Sharing Web Resources

teacher reading to children in a classroom

I am a member of the National Association for the Education of Young Children.  Members of NAECY receive a wealth of information. Topics include national conferences, workshops, webinars, anti-bias education, coping with stress and Violence, developmentally appropriate practice (DAP), family engagement, Guidance and Challenging Behaviors, Literacy, Math, Play, Social and Emotional, development and technology and Media.  Other information provided by NAECY touches upon the latest research in child development and learning, news on current policies and laws, undergraduate and graduate schools who have excellent programs in early childhood, and global connections and issues in early childhood. In addition to this wealth of information, NAECY offers its members access to the award-winning periodical Young Children and another periodical called Teaching Young Children.

I personally like NAECY because I can obtain a myriad of information in one sitting.  I always look for better ways to teach my young preschoolers and NAECY always provides insightful best practices or strategies for early and preschool classrooms. More importantly, NAECY keeps me abreast of all of the new policies, standards, and laws being passed regarding early childhood programs.  In addition, they provide articles that also call for policymakers to change ideals, approaches, and methods by providing research-based evidence that illustrate positive and successful outcomes for young children and families.

As I am reading several archived and recent articles, I am noticing a common thread or trend in recent publications and that is informing programs and educators of early childhood how to teach, nurture and approach culturally linguistically diverse learners.  One article I read, the author Salinas (2018), explains how to create culturally responsive centers.  “culturally relevant dramatic play centers let young children draw from their experiences to enhance their play.
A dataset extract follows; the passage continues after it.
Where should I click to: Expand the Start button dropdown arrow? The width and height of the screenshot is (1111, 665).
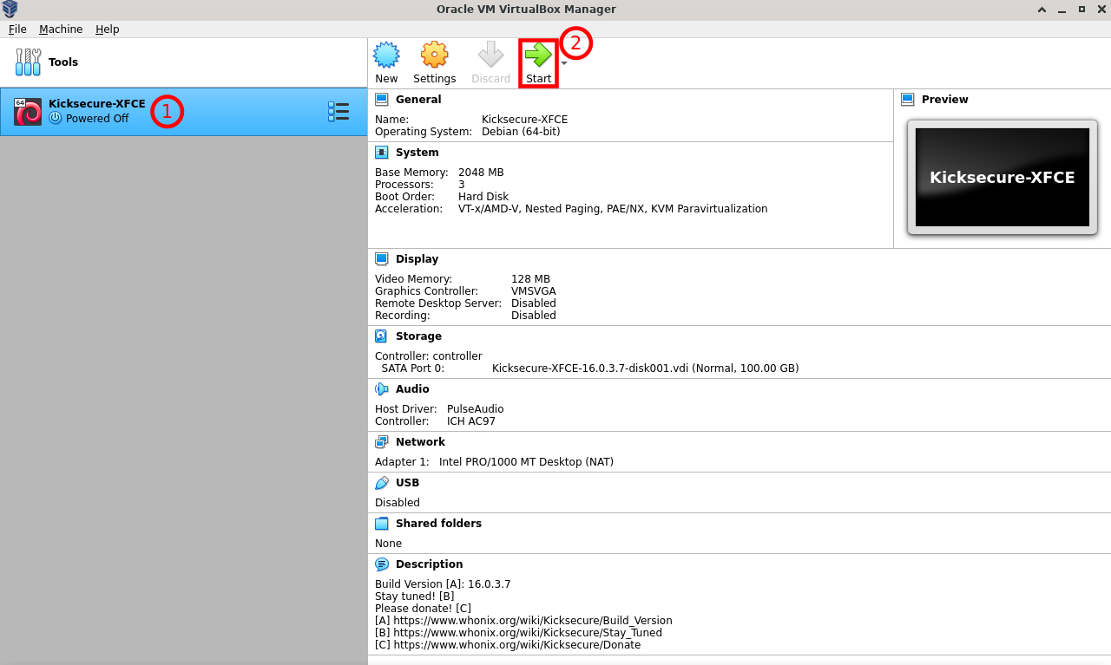click(564, 63)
Children reenact activities and observations from family life and share common events in their cultures. Authentic dramatic play leads to children’s meaningful learning—especially in language and vocabulary”(p.1). This is very indicative of similar topics discussed earlier regarding immigration and inclusion. It is a clear sign that culturally and linguistically diverse children will need to be nurtured and included through intentional teaching practices, strategies, and pedagogical approaches now and in the future in order to help the children and their families succeed.

References:

National Association for the Education of Young Children. Retrieved from National Association for the Education of Young Children: https://www.naeyc.org/sites/default/files/globally-shared/downloads/PDFs/resources/position-statements/PSDIV98.PDF

RASEMA SALINAS-GONZALEZ, M. G.-A. (2018, December/January). Supporting Language: Culturally Rich Dramatic Play. Teaching Young Children.